Mouse peritoneal macrophages were stimulated with LPS (100 ng/ml) in presence or absence of alcoholic ginger extract (1 μl/ml) for 24 h. in a humidified 5% CO₂ incubator and were analyzed using B7.1-PE, B7.2-FITC, MHC II-APC mAb conjugates (eBiosciences) for costimulatory molecule and MHC II expression. Isotype controls were included as appropriate. The data were analysed using WinMDI software (TSRI Flow Cytometry Core Facility).

Measurement of cytokines and chemokines by ELISA

Culture supernatants from ginger extract/LPS treated macrophages were assayed for pro-inflammatory cytokines namely TNF-α, IL-12 and IL-1β and chemokines namely RANTES, MCP-1, IP-10 by ELISA using assay kits from R&D Systems according to manufacturer's instructions. The supernatants from MLC were assayed for IL-2 and IFN-γ by ELISA (R&D Systems)

Statistical analysis

All experiments were done in triplicates. "n" represents the number of mice used for each experiment. Data is represented as the arithmetic mean ± standard deviation. Comparison between the groups was analyzed using Student's t test. The accepted level of significance was p < 0.05.

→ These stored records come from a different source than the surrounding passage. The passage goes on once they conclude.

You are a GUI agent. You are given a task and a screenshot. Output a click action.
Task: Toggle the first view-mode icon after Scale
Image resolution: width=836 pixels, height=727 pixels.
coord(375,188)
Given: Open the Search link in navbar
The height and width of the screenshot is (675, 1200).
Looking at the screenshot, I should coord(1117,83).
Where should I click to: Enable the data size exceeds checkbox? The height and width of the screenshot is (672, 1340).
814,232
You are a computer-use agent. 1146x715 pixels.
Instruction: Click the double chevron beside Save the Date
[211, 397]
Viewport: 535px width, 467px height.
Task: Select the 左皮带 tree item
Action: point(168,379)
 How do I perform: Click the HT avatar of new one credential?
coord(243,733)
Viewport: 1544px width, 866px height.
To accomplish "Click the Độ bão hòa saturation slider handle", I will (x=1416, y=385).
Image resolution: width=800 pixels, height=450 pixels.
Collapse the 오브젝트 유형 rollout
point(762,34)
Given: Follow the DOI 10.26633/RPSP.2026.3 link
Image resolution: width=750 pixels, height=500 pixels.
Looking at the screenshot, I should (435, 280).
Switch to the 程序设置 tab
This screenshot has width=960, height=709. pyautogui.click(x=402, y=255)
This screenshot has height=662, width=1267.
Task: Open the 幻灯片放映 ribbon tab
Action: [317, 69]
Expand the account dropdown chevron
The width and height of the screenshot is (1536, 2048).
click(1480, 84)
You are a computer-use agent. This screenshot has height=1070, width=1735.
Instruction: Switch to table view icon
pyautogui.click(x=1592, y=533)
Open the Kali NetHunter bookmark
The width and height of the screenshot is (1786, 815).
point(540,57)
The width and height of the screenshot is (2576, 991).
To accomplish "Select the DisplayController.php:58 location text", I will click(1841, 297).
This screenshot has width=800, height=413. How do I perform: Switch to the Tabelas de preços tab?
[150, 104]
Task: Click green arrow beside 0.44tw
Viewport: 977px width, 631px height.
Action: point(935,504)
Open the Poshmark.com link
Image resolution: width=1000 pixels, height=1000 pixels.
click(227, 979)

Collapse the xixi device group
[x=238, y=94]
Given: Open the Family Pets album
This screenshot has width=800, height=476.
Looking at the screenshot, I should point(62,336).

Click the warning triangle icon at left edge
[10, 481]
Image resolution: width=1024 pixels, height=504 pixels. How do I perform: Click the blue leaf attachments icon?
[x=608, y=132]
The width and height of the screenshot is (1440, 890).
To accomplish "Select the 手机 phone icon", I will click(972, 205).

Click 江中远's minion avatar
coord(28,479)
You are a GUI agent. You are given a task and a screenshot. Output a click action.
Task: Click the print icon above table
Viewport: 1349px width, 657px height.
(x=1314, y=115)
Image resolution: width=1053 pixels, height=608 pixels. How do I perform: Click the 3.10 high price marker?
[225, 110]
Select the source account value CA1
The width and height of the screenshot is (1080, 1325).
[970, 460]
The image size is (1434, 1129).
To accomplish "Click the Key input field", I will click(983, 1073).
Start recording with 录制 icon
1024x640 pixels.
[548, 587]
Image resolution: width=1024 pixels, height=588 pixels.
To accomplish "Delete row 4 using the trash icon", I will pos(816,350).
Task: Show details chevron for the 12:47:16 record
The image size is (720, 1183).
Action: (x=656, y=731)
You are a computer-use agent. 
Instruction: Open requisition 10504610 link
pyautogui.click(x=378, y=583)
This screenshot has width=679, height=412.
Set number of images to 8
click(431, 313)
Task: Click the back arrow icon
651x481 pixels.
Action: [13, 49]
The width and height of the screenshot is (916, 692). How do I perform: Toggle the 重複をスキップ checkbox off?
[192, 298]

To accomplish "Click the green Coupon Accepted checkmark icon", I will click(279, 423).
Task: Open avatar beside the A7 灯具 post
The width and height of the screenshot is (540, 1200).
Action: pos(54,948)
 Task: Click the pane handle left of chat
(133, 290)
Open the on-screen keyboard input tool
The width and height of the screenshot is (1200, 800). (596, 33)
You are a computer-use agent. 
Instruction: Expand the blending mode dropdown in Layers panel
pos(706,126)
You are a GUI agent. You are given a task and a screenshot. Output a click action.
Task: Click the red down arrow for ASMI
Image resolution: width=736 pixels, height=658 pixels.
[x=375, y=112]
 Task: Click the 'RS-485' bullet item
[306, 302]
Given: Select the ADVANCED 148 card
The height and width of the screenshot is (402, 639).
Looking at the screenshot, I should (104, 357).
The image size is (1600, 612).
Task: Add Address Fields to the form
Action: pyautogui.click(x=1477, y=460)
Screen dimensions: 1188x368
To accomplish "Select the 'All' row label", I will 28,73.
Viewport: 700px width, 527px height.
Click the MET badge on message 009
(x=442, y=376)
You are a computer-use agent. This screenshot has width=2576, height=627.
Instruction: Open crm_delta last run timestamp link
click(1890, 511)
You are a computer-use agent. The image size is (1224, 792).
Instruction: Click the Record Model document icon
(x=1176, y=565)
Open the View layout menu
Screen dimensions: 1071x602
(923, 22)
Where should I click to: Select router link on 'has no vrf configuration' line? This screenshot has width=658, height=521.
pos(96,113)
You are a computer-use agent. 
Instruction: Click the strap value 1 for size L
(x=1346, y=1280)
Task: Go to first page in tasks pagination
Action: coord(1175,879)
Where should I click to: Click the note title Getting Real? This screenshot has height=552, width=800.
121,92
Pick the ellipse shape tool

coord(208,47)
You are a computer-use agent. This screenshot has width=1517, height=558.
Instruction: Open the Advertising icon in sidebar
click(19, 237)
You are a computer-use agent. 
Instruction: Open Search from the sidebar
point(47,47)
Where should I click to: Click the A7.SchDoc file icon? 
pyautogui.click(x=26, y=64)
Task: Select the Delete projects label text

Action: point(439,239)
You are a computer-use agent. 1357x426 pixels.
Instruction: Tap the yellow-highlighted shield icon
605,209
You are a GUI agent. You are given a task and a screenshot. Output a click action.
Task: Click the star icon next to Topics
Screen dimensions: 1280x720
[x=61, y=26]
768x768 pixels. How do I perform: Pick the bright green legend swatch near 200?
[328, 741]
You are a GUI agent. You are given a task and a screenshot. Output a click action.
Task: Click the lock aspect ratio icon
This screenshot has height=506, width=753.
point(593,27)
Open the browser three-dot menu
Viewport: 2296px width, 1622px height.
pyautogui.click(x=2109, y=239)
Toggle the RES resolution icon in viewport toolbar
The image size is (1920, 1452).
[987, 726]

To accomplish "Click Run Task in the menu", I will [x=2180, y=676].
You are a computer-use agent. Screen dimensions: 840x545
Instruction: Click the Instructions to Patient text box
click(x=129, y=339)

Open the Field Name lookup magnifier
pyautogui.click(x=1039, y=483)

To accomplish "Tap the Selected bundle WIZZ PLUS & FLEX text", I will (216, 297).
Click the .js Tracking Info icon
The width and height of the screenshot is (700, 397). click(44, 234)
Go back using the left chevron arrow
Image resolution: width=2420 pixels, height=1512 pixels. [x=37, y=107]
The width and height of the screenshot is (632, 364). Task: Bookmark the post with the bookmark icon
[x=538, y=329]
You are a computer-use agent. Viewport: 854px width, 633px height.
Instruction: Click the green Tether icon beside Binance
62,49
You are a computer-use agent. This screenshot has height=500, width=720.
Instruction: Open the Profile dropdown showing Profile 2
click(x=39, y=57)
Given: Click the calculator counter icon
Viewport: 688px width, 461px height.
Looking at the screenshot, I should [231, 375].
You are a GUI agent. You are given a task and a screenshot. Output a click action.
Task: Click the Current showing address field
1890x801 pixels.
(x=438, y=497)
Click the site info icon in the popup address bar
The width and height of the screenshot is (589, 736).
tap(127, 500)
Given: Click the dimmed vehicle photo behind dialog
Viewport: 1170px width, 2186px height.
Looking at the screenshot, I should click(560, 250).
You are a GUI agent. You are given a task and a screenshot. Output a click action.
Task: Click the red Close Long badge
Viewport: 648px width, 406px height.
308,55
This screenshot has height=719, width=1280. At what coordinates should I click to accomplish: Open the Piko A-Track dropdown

Ginger extract inhibits LPS induced macrophage activation

LPS induced activation resulted in increased production of TNF-α (209.01 pg/ml), IL-12 (23.75 pg/ml) and IL-1β (13.9 pg/ml) by murine peritoneal macrophages. We observed a significant decrease in the LPS induced production of the above mentioned cytokines in presence of ginger extract treatment. A decrease of almost 10 fold in TNF-α production was observed by macrophages treated with ginger extract in presence of LPS stimulation (15.9 pg/ml) in comparison to macrophages stimulated with only LPS. In presence of ginger extract, LPS induced IL-1β production was completely inhibited. LPS induced IL-12 production was also decreased in presence of ginger extract treatment. Figure 1 shows the effect of ginger extract (1 μl/ml) on the LPS induced production of TNF-α, IL-12 and IL-1β by murine peritoneal macrophages.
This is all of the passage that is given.